On 6 Aug 2007, at 12:19, tim wrote:
--no-parser would be quite useful to me. I want to use the parse
tables
in a lisp program. The less C code I have to filter out the better.
It sounds you want to generate a LISP parser. Have you thought of
writing a skeleton file for generating LISP output, which might (some
day) be included in the Bison distribution?
If that's feasible, it's probably what I will do. The alternatives
would
be to write my own parser generator, or trawl through the bison
output.
I've printed out the M4 manual so I can understand the skeletons.

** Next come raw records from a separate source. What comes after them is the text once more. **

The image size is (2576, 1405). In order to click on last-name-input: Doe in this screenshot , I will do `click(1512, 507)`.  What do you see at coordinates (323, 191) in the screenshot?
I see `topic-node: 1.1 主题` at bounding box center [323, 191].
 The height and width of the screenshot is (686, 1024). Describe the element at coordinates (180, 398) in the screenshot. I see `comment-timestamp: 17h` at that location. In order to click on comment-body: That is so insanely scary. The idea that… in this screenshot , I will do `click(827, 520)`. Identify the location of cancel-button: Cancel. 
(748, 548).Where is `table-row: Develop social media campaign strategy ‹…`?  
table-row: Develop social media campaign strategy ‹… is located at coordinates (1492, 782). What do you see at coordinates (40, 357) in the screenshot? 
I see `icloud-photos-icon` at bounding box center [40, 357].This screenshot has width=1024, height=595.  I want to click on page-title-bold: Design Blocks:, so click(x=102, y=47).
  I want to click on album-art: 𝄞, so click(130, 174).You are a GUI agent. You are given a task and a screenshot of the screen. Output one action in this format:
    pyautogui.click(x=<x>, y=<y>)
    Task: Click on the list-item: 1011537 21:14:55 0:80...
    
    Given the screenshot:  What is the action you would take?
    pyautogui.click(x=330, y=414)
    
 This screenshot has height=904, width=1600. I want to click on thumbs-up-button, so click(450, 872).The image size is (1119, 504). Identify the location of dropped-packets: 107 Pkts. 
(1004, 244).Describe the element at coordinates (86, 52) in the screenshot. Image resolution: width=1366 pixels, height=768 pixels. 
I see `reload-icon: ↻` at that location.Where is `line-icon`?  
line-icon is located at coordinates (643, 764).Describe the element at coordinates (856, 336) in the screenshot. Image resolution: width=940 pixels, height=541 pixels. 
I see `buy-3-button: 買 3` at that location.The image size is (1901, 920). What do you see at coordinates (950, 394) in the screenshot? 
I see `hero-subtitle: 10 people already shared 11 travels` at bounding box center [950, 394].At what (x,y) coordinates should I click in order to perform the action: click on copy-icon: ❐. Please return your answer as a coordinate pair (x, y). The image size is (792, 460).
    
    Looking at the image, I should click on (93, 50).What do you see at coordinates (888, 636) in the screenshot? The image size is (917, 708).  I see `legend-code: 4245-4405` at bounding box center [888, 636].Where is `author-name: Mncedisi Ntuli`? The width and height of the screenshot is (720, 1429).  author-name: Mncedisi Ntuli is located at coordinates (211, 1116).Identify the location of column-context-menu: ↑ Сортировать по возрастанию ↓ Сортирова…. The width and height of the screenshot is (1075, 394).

Bison has been changed in order to facilitate that, including adding
M4, but it is hard to foresee the practical difficulties if you do
with say Lisp or Scheme. Learning whole M4 is very ambitious: one can
start tweaking the skeleton file, by comparing with the output. One
hurdle is figuring out how to translate the rather imperative style
of the parser (a so called push-down automaton to which Bison merely
computes the states) into a functional language. The parser function
checks if a new token is needed, and if there results in a reduction,
the action is performed in a large "switch" statement, and then it
loops back again, until the virtual end symbol arrives (the parser
stack has completely been reduced). The parse stack has different
components: state, semantic value, location, perhaps more, which can
be implemented as a single stack, or several. At least in the past,
the Bison skeleton file did the latter.